=== Section Start ===

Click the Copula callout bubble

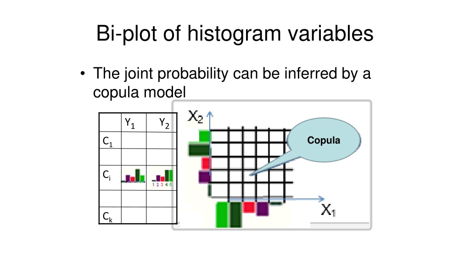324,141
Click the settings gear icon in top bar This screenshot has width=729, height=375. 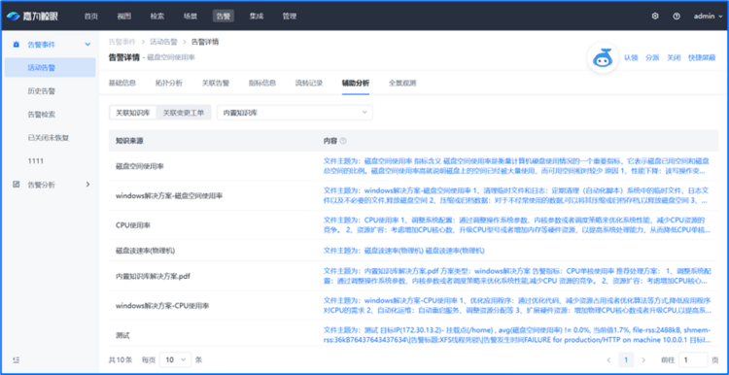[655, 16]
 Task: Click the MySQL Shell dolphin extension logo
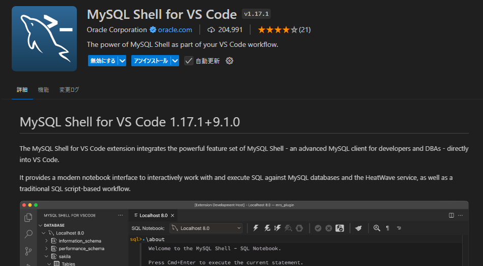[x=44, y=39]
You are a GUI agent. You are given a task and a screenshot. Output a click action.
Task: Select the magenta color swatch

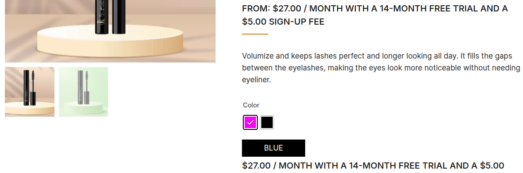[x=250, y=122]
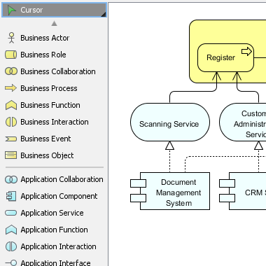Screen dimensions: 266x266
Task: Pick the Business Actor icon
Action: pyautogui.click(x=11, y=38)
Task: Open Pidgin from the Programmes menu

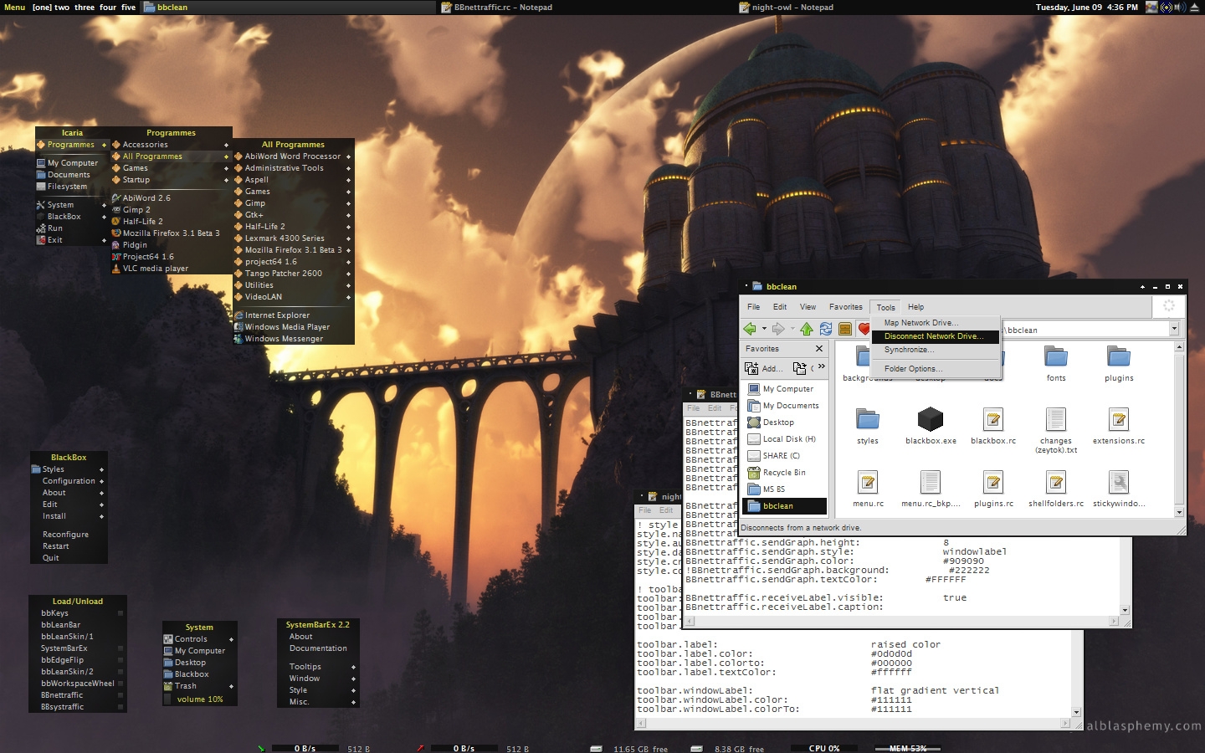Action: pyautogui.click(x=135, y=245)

=== Section End ===

[HOW TO COMPLETE THIS TASK]: Begin with the line that has "Task: Click the" and continue to the last line of the entries, printing each line exactly and nothing else; include both ends and skip the pictures.

[THE ANSWER]:
 Task: Click the MySQL Shell dolphin extension logo
[x=44, y=39]
You are a GUI agent. You are given a task and a screenshot. Output a click action.
Task: Select the magenta color swatch

[x=250, y=122]
Screen dimensions: 266x266
Task: Pick the Business Actor icon
Action: pyautogui.click(x=11, y=38)
Task: Open Pidgin from the Programmes menu

Action: pyautogui.click(x=135, y=245)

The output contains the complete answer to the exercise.